Ich mach mich ziemlich zeitig vom Acker. Heute habe ich nochmal eine Etappe von über 100 Kilometern vor mir. Dazu kommt, dass mir die bisher meisten Höhenmeter an einem Tag blühen (1400 Meter nach oben). Sowas ist auch bei einer Tour in den Bergen ein ganz ordentliches Tagespensum. Das groteske: Hier gibt es keine Berge. Noch nicht mal mit „Hügel“ lässt sich die Landschaft korrekt umschreiben. Am ehesten könnte man sagen, dass das rechte Donauufer von einer Hochebene gesäumt wird (zwischen 100 und 170 Meter über Donaulevel). In diese Hochebene sind in regelmäßigen Abständen zur Donau hin abfallende Täler eingeschnitten.
In der Praxis heißt das: Hoch auf die Ebene in wirklich exponierte Lage. Das bedeutet vor allem Wind. Und ein paar Meter später geht das wieder bergab hinunter ins nächste Tal oder zur Donau. Landschaftlich ist das sehr schön, aber auch anstrengend.
Bulgarien habe ich heute zum letzten mal auf dieser Reise direkt an der Stadtgrenze von Silistra verlassen. Ab jetzt bewege ich mich nur noch auf rumänischem Boden.
Ja – und dann wird gestrampelt. Und wie! Da brennen die Oberschenkel und auch meine Knie melden sich heute einmal wieder zu Wort – zum ersten mal seit Österreich.
Meine Tour wird begleitet von einem ziemlich heftigen Wind mit richtigen Sturmböen. Meist hab ich diesen schräg von vorne. Aber immerhin: Es ist fast den ganzen Tag trocken, obwohl sich am Himmel schwere Gewitterfronten entlang schieben. Lediglich kurz vor meinem Ziel muss ich mich für 10 Minuten in einer Bushaltestelle unterstellen, weil ganz lokal ein Gewitterschauer niedergeht.

──────────────────────────────

## AUFGABEN
[1] Beantworte anhand des Textauszugs diese Fragen:
(a) Wie viele Höhenmeter nach oben stehen an diesem Tag an?
(b) An der Stadtgrenze welcher Stadt wird Bulgarien verlassen?
(c) Wie viele Minuten dauert das Unterstellen in der Bushaltestelle?
[2] Schreib den Abschnitt des Textauszugs zwischen „Ich mach mich“ und „abfallende Täler eingeschnitten.“ einschließlich neu und setze dabei „Tagesprogramm“ an die Stelle von „Tagespensum“.

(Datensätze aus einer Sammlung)
──────────────────────────────

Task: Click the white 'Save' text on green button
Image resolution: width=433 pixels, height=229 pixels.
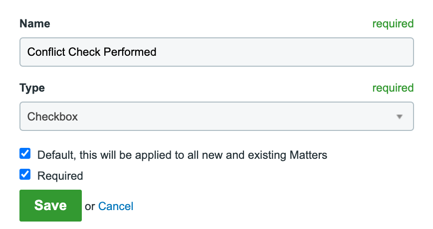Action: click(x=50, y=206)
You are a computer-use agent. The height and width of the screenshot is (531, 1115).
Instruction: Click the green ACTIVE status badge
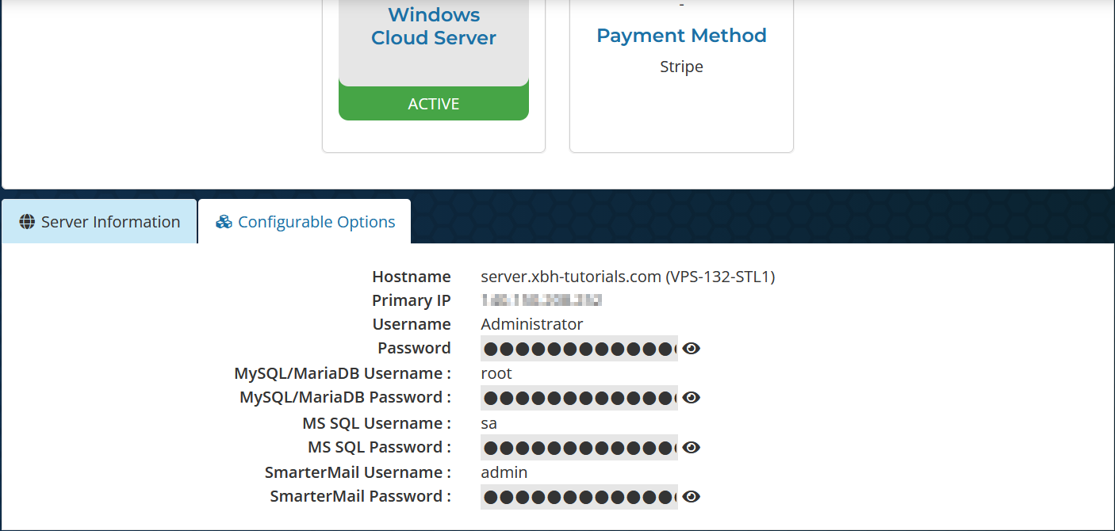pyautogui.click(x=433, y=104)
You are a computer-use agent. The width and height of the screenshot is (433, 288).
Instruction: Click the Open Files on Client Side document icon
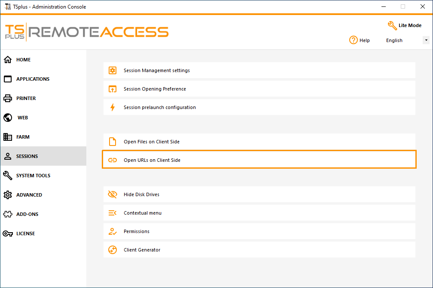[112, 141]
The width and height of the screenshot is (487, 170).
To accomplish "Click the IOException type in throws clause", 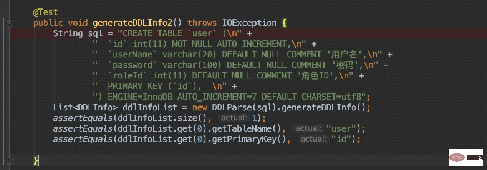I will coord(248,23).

──────────────────────────────

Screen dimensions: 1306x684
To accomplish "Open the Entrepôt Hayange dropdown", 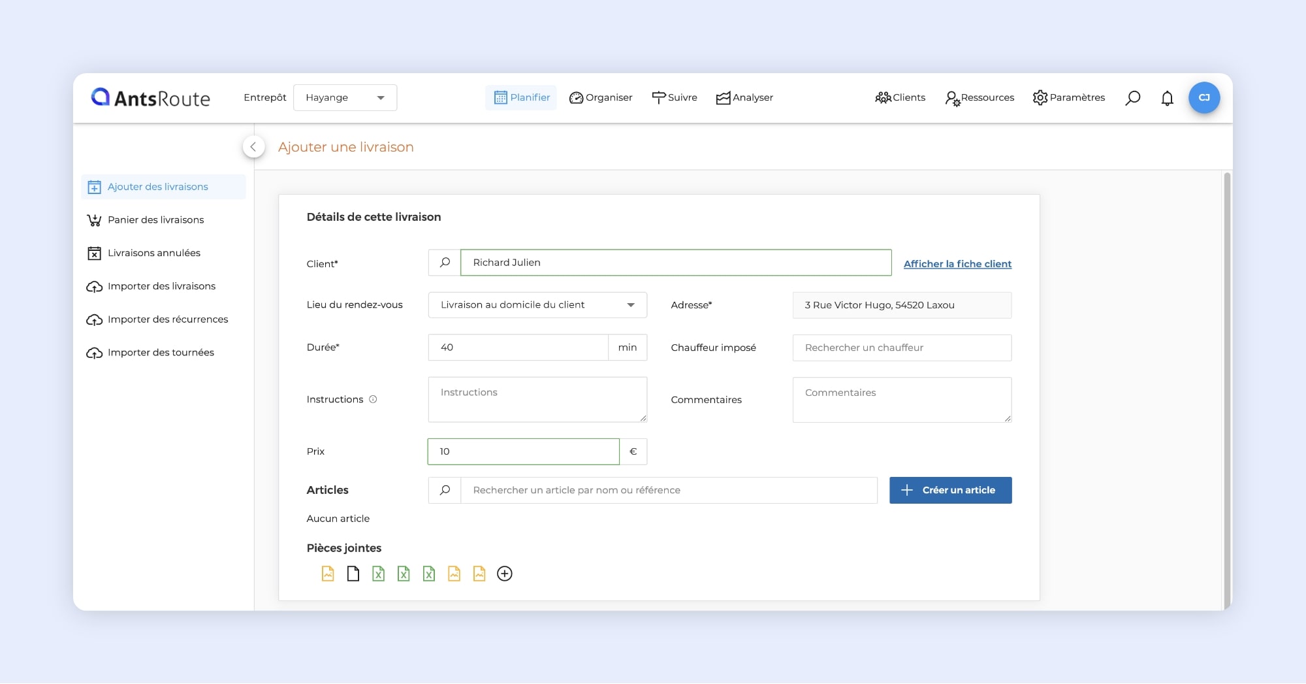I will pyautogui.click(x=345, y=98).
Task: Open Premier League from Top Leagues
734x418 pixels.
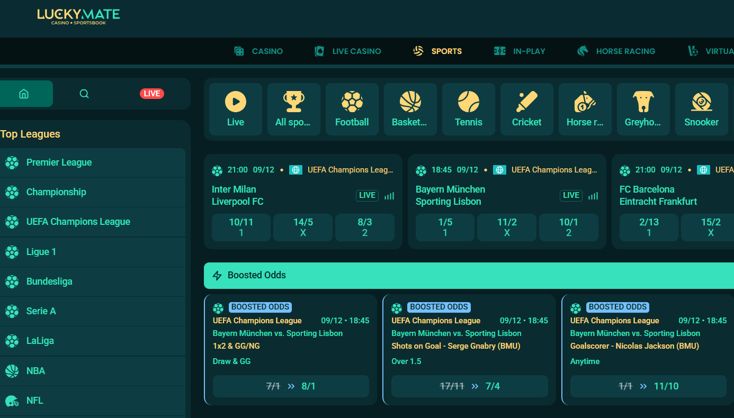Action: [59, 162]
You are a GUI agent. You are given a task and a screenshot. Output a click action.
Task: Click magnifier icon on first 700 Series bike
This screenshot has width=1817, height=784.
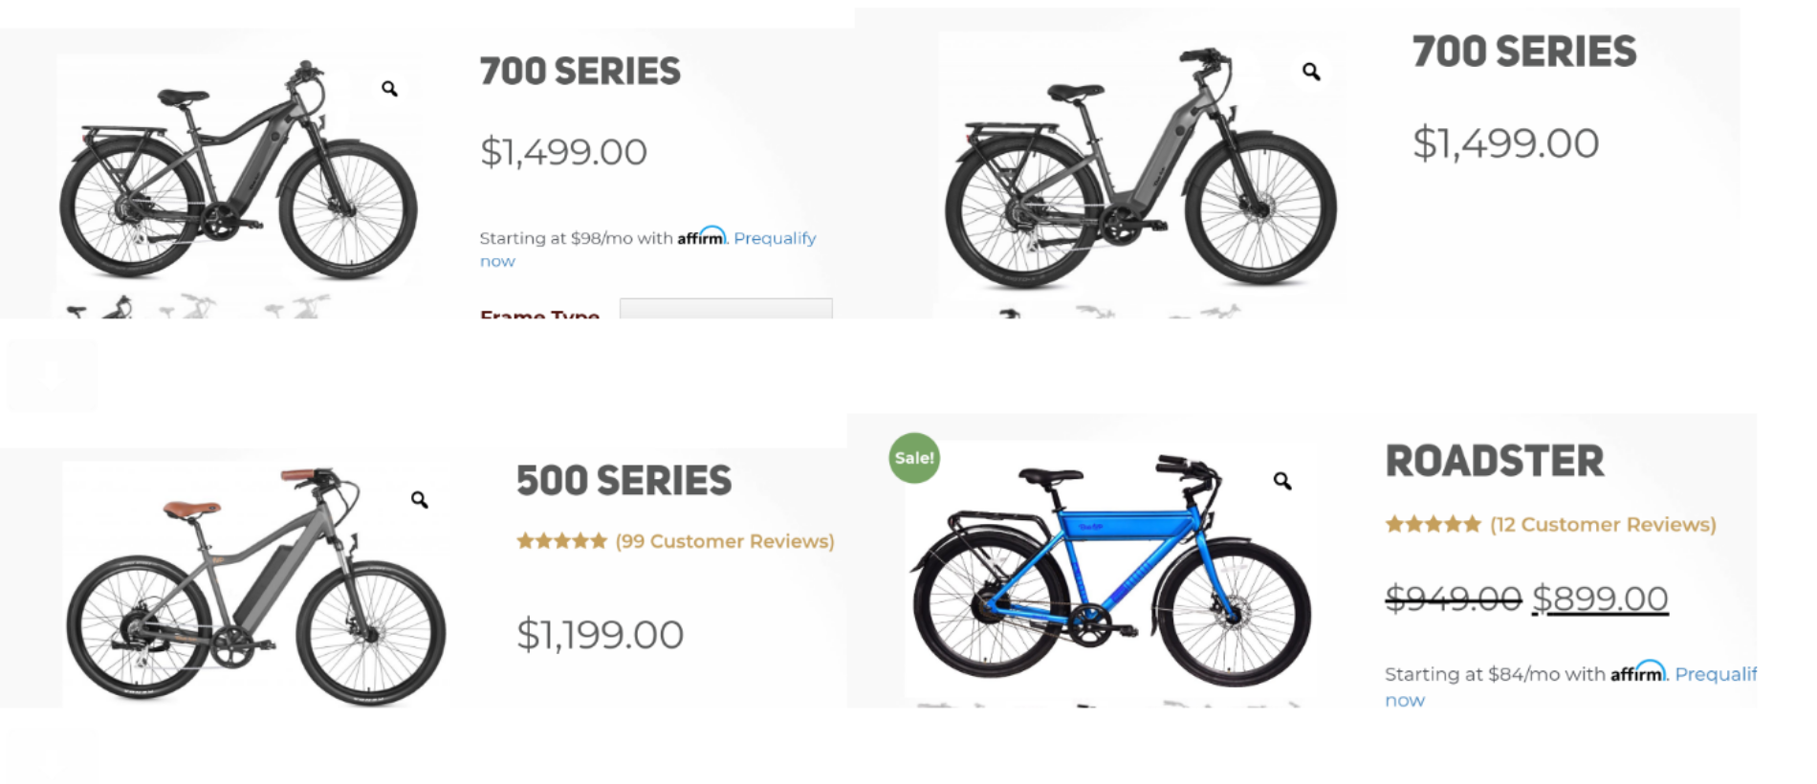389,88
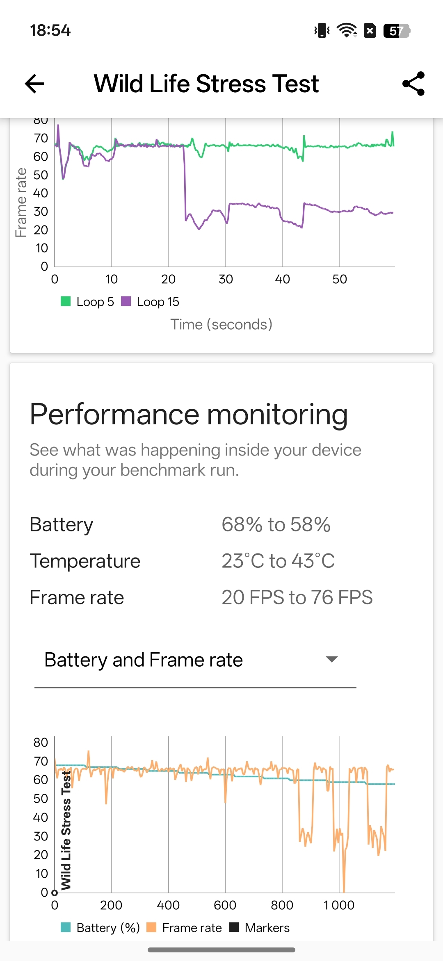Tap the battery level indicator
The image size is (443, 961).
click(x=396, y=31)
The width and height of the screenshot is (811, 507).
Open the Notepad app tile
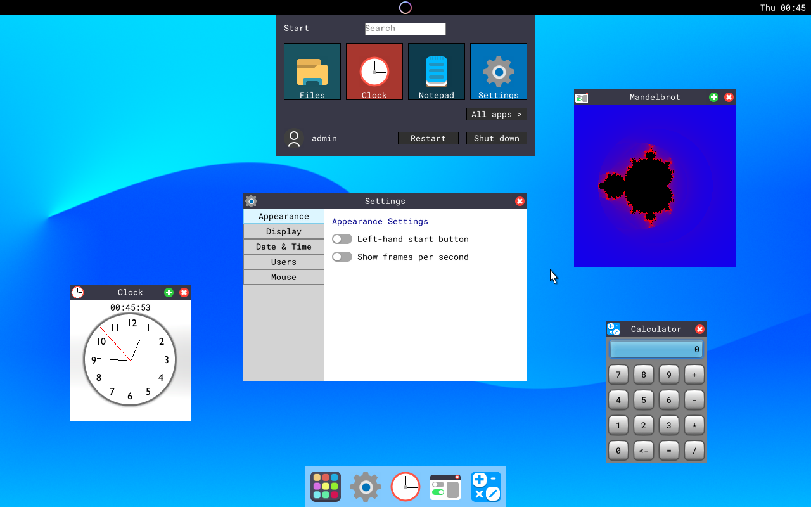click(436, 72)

──────────────────────────────

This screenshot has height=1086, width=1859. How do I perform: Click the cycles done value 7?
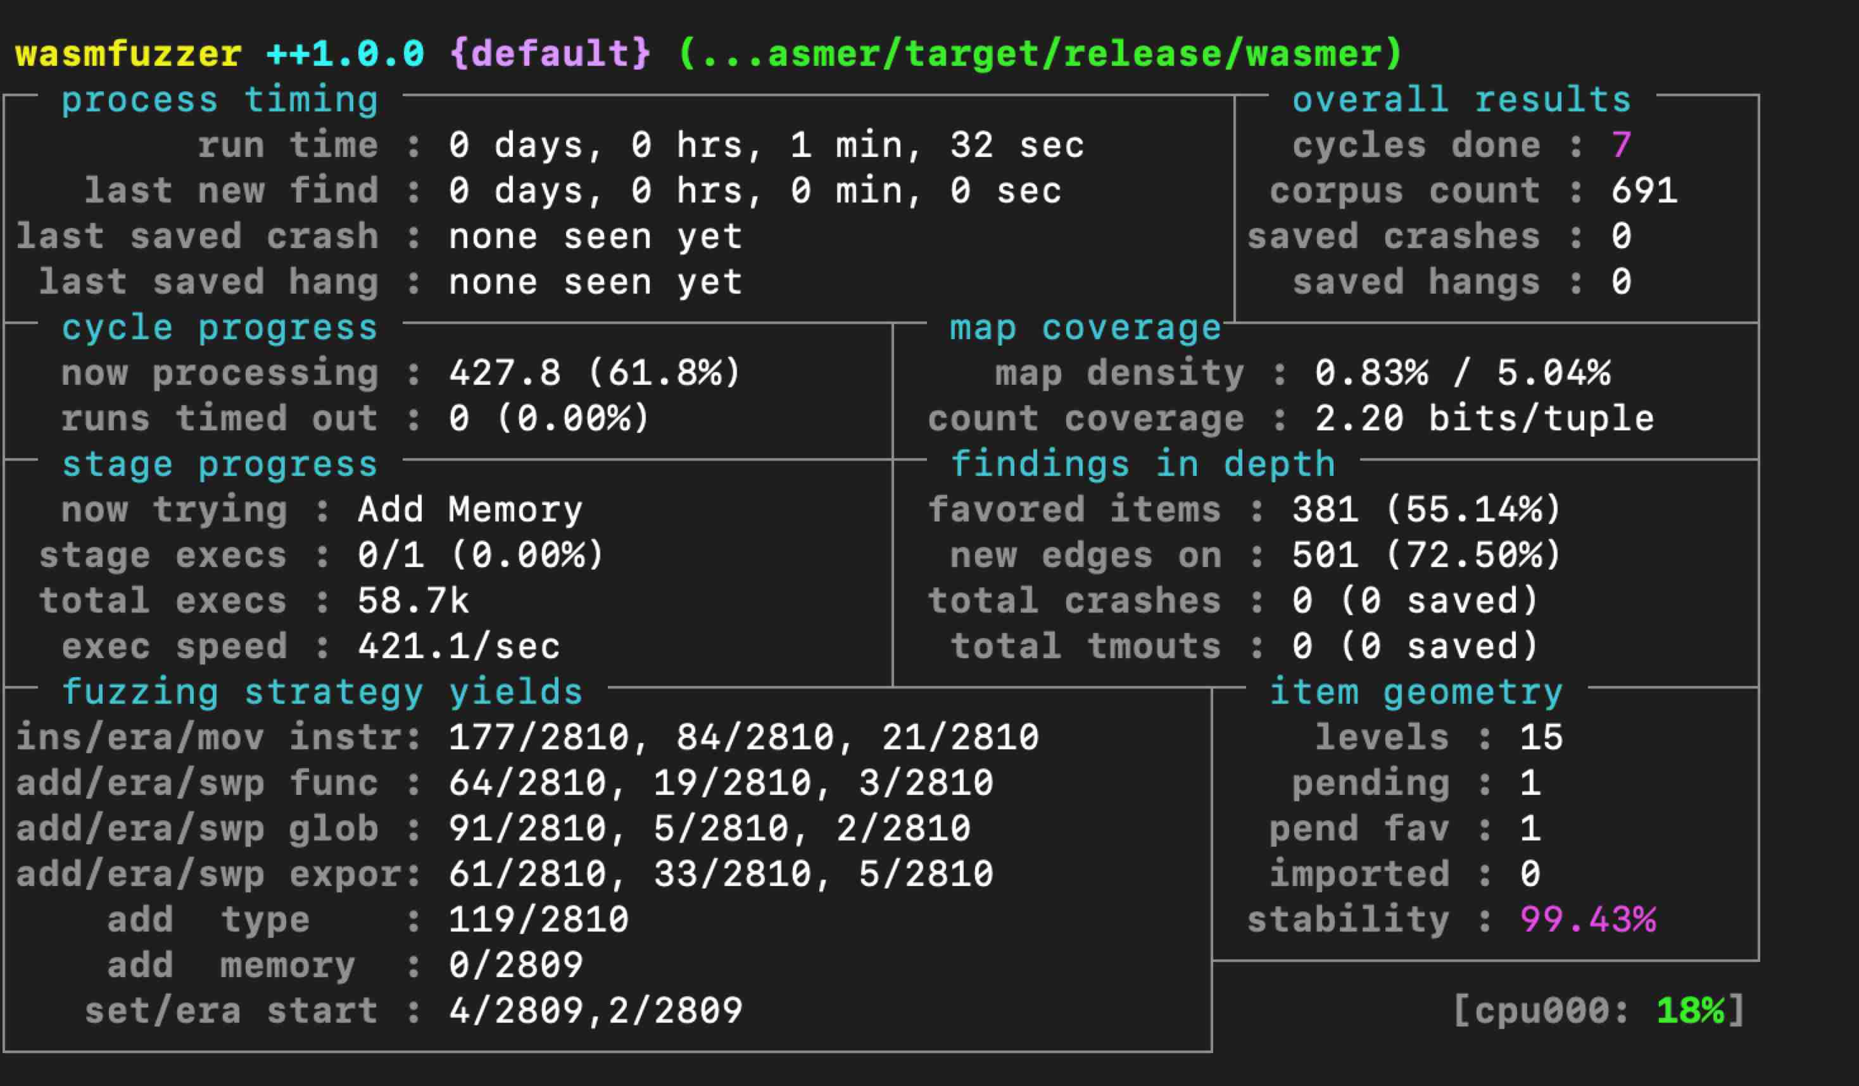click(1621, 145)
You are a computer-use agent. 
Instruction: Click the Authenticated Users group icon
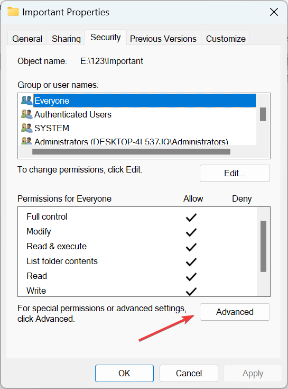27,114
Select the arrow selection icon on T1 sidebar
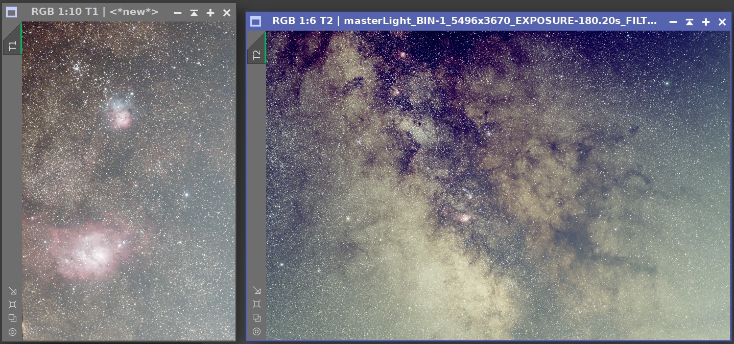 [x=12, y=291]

──────────────────────────────

## LÖSUNGEN
[1]
(a) 1400 Meter.
(b) Silistra.
(c) 10 Minuten.

[2]
Ich mach mich ziemlich zeitig vom Acker. Heute habe ich nochmal eine Etappe von über 100 Kilometern vor mir. Dazu kommt, dass mir die bisher meisten Höhenmeter an einem Tag blühen (1400 Meter nach oben). Sowas ist auch bei einer Tour in den Bergen ein ganz ordentliches Tagesprogramm. Das groteske: Hier gibt es keine Berge. Noch nicht mal mit „Hügel“ lässt sich die Landschaft korrekt umschreiben. Am ehesten könnte man sagen, dass das rechte Donauufer von einer Hochebene gesäumt wird (zwischen 100 und 170 Meter über Donaulevel). In diese Hochebene sind in regelmäßigen Abständen zur Donau hin abfallende Täler eingeschnitten.